## WHAT YOU WILL DO
Set down a precise copy of the whole listing.

————

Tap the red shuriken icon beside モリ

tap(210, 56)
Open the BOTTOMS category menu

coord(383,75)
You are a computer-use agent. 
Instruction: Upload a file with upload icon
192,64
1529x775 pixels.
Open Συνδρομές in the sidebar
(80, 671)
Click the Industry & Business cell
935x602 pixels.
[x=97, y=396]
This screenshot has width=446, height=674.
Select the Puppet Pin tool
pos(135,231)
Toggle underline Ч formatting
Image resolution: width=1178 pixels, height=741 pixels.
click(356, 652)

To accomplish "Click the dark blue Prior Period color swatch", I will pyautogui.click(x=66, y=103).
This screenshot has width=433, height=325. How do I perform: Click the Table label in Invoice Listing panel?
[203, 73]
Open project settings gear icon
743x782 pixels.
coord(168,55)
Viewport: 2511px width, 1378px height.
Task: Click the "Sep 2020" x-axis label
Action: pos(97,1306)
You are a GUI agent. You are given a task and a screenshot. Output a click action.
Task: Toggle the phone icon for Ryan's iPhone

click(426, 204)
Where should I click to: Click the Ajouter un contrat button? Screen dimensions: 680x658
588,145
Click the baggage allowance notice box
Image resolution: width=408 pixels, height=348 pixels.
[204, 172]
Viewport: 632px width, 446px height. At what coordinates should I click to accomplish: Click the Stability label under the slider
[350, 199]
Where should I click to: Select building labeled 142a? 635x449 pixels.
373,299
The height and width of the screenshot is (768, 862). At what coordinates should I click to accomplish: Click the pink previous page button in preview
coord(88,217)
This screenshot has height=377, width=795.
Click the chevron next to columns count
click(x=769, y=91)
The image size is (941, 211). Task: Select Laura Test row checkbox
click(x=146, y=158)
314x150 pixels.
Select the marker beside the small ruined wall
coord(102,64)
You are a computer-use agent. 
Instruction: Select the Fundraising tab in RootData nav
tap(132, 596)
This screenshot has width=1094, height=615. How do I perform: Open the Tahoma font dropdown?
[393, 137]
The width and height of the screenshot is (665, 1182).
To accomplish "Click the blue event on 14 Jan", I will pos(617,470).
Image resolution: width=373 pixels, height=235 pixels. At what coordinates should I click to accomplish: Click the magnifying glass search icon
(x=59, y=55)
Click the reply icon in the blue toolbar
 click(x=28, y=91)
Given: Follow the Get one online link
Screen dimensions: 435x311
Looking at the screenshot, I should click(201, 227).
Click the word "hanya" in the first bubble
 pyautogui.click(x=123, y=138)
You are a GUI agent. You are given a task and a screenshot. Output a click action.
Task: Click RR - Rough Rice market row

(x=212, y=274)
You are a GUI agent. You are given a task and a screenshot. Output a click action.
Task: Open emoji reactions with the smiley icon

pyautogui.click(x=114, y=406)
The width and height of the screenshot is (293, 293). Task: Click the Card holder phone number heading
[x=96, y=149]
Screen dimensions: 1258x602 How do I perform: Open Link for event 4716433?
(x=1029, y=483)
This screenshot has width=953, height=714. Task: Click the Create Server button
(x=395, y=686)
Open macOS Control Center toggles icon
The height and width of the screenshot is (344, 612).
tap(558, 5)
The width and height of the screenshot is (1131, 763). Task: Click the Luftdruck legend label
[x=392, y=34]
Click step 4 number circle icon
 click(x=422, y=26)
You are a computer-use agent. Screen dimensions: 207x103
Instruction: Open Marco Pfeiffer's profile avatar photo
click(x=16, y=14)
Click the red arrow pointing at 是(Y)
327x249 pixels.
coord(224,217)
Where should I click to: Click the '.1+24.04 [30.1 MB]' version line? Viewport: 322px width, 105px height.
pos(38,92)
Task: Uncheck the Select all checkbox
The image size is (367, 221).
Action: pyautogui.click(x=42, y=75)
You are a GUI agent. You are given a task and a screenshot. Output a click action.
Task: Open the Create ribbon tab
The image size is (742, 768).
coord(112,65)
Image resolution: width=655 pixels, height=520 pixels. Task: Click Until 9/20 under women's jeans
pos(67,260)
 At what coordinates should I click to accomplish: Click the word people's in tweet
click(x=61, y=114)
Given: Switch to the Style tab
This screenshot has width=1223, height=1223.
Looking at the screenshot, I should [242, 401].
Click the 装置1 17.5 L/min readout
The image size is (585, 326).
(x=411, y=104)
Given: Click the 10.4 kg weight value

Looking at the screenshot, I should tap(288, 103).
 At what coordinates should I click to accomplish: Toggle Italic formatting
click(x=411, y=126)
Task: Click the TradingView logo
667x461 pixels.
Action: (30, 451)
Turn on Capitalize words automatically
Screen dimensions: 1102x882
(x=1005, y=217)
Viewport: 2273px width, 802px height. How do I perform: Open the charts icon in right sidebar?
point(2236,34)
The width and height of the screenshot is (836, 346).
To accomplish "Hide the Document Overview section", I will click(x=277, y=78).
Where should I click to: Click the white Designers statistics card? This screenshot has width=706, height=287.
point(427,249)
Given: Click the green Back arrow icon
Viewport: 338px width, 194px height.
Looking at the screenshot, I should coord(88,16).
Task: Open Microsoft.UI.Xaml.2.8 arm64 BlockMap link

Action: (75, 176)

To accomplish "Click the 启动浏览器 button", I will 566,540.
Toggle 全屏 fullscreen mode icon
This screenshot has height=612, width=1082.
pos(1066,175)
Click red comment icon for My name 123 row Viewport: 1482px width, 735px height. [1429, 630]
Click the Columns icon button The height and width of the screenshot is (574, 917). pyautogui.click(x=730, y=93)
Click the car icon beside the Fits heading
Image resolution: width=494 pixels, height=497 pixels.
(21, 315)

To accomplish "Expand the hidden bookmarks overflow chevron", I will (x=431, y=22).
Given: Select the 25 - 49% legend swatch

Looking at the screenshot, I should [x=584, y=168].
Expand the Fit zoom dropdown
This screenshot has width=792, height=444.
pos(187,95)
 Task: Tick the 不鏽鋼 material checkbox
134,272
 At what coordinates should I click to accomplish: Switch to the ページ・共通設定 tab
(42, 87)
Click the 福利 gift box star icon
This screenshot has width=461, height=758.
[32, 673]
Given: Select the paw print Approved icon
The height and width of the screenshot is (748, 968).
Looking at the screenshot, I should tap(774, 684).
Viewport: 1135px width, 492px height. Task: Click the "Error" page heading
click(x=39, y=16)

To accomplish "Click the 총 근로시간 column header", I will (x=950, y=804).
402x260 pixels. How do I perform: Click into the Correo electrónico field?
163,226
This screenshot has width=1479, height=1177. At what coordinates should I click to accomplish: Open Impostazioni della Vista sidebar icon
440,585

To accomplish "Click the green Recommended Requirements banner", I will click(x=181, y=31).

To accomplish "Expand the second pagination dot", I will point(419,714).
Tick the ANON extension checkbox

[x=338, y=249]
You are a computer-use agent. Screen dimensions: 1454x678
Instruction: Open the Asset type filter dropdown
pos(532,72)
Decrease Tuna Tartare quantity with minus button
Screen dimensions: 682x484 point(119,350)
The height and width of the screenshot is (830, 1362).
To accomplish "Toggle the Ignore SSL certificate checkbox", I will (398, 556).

————

## ANSWER TO THIS TASK
Tap the red shuriken icon beside モリ

tap(210, 56)
Open the BOTTOMS category menu

coord(383,75)
You are a computer-use agent. 
Instruction: Upload a file with upload icon
192,64
1529x775 pixels.
Open Συνδρομές in the sidebar
(80, 671)
Click the Industry & Business cell
935x602 pixels.
[x=97, y=396]
This screenshot has width=446, height=674.
Select the Puppet Pin tool
pos(135,231)
Toggle underline Ч formatting
Image resolution: width=1178 pixels, height=741 pixels.
click(356, 652)

To accomplish "Click the dark blue Prior Period color swatch", I will pyautogui.click(x=66, y=103).
This screenshot has width=433, height=325. How do I perform: Click the Table label in Invoice Listing panel?
[203, 73]
Open project settings gear icon
743x782 pixels.
coord(168,55)
Viewport: 2511px width, 1378px height.
Task: Click the "Sep 2020" x-axis label
Action: pos(97,1306)
You are a GUI agent. You are given a task and a screenshot. Output a click action.
Task: Toggle the phone icon for Ryan's iPhone

click(426, 204)
Where should I click to: Click the Ajouter un contrat button? Screen dimensions: 680x658
588,145
Click the baggage allowance notice box
Image resolution: width=408 pixels, height=348 pixels.
[204, 172]
Viewport: 632px width, 446px height. At what coordinates should I click to accomplish: Click the Stability label under the slider
[350, 199]
Where should I click to: Select building labeled 142a? 635x449 pixels.
373,299
The height and width of the screenshot is (768, 862). At what coordinates should I click to accomplish: Click the pink previous page button in preview
coord(88,217)
This screenshot has height=377, width=795.
Click the chevron next to columns count
click(x=769, y=91)
The image size is (941, 211). Task: Select Laura Test row checkbox
click(x=146, y=158)
314x150 pixels.
Select the marker beside the small ruined wall
coord(102,64)
You are a computer-use agent. 
Instruction: Select the Fundraising tab in RootData nav
tap(132, 596)
This screenshot has width=1094, height=615. How do I perform: Open the Tahoma font dropdown?
[393, 137]
The width and height of the screenshot is (665, 1182).
To accomplish "Click the blue event on 14 Jan", I will pos(617,470).
Image resolution: width=373 pixels, height=235 pixels. At what coordinates should I click to accomplish: Click the magnifying glass search icon
(x=59, y=55)
Click the reply icon in the blue toolbar
 click(x=28, y=91)
Given: Follow the Get one online link
Screen dimensions: 435x311
Looking at the screenshot, I should click(201, 227).
Click the word "hanya" in the first bubble
 pyautogui.click(x=123, y=138)
You are a GUI agent. You are given a task and a screenshot. Output a click action.
Task: Click RR - Rough Rice market row

(x=212, y=274)
You are a GUI agent. You are given a task and a screenshot. Output a click action.
Task: Open emoji reactions with the smiley icon

pyautogui.click(x=114, y=406)
The width and height of the screenshot is (293, 293). Task: Click the Card holder phone number heading
[x=96, y=149]
Screen dimensions: 1258x602 How do I perform: Open Link for event 4716433?
(x=1029, y=483)
This screenshot has width=953, height=714. Task: Click the Create Server button
(x=395, y=686)
Open macOS Control Center toggles icon
The height and width of the screenshot is (344, 612).
tap(558, 5)
The width and height of the screenshot is (1131, 763). Task: Click the Luftdruck legend label
[x=392, y=34]
Click step 4 number circle icon
 click(x=422, y=26)
You are a computer-use agent. Screen dimensions: 207x103
Instruction: Open Marco Pfeiffer's profile avatar photo
click(x=16, y=14)
Click the red arrow pointing at 是(Y)
327x249 pixels.
coord(224,217)
Where should I click to: Click the '.1+24.04 [30.1 MB]' version line? Viewport: 322px width, 105px height.
pos(38,92)
Task: Uncheck the Select all checkbox
The image size is (367, 221).
Action: pyautogui.click(x=42, y=75)
You are a GUI agent. You are given a task and a screenshot. Output a click action.
Task: Open the Create ribbon tab
The image size is (742, 768).
coord(112,65)
Image resolution: width=655 pixels, height=520 pixels. Task: Click Until 9/20 under women's jeans
pos(67,260)
 At what coordinates should I click to accomplish: Click the word people's in tweet
click(x=61, y=114)
Given: Switch to the Style tab
This screenshot has width=1223, height=1223.
Looking at the screenshot, I should [242, 401].
Click the 装置1 17.5 L/min readout
The image size is (585, 326).
(x=411, y=104)
Given: Click the 10.4 kg weight value

Looking at the screenshot, I should tap(288, 103).
 At what coordinates should I click to accomplish: Toggle Italic formatting
click(x=411, y=126)
Task: Click the TradingView logo
667x461 pixels.
Action: (30, 451)
Turn on Capitalize words automatically
Screen dimensions: 1102x882
(x=1005, y=217)
Viewport: 2273px width, 802px height. How do I perform: Open the charts icon in right sidebar?
point(2236,34)
The width and height of the screenshot is (836, 346).
To accomplish "Hide the Document Overview section", I will click(x=277, y=78).
Where should I click to: Click the white Designers statistics card? This screenshot has width=706, height=287.
point(427,249)
Given: Click the green Back arrow icon
Viewport: 338px width, 194px height.
Looking at the screenshot, I should coord(88,16).
Task: Open Microsoft.UI.Xaml.2.8 arm64 BlockMap link

Action: (75, 176)

To accomplish "Click the 启动浏览器 button", I will 566,540.
Toggle 全屏 fullscreen mode icon
This screenshot has height=612, width=1082.
pos(1066,175)
Click red comment icon for My name 123 row Viewport: 1482px width, 735px height. [1429, 630]
Click the Columns icon button The height and width of the screenshot is (574, 917). pyautogui.click(x=730, y=93)
Click the car icon beside the Fits heading
Image resolution: width=494 pixels, height=497 pixels.
(21, 315)

To accomplish "Expand the hidden bookmarks overflow chevron", I will (x=431, y=22).
Given: Select the 25 - 49% legend swatch

Looking at the screenshot, I should [x=584, y=168].
Expand the Fit zoom dropdown
This screenshot has width=792, height=444.
pos(187,95)
 Task: Tick the 不鏽鋼 material checkbox
134,272
 At what coordinates should I click to accomplish: Switch to the ページ・共通設定 tab
(42, 87)
Click the 福利 gift box star icon
This screenshot has width=461, height=758.
[32, 673]
Given: Select the paw print Approved icon
The height and width of the screenshot is (748, 968).
Looking at the screenshot, I should tap(774, 684).
Viewport: 1135px width, 492px height. Task: Click the "Error" page heading
click(x=39, y=16)

To accomplish "Click the 총 근로시간 column header", I will (x=950, y=804).
402x260 pixels. How do I perform: Click into the Correo electrónico field?
163,226
This screenshot has width=1479, height=1177. At what coordinates should I click to accomplish: Open Impostazioni della Vista sidebar icon
440,585

To accomplish "Click the green Recommended Requirements banner", I will click(x=181, y=31).

To accomplish "Expand the second pagination dot", I will point(419,714).
Tick the ANON extension checkbox

[x=338, y=249]
You are a computer-use agent. Screen dimensions: 1454x678
Instruction: Open the Asset type filter dropdown
pos(532,72)
Decrease Tuna Tartare quantity with minus button
Screen dimensions: 682x484 point(119,350)
The height and width of the screenshot is (830, 1362).
To accomplish "Toggle the Ignore SSL certificate checkbox", I will (398, 556).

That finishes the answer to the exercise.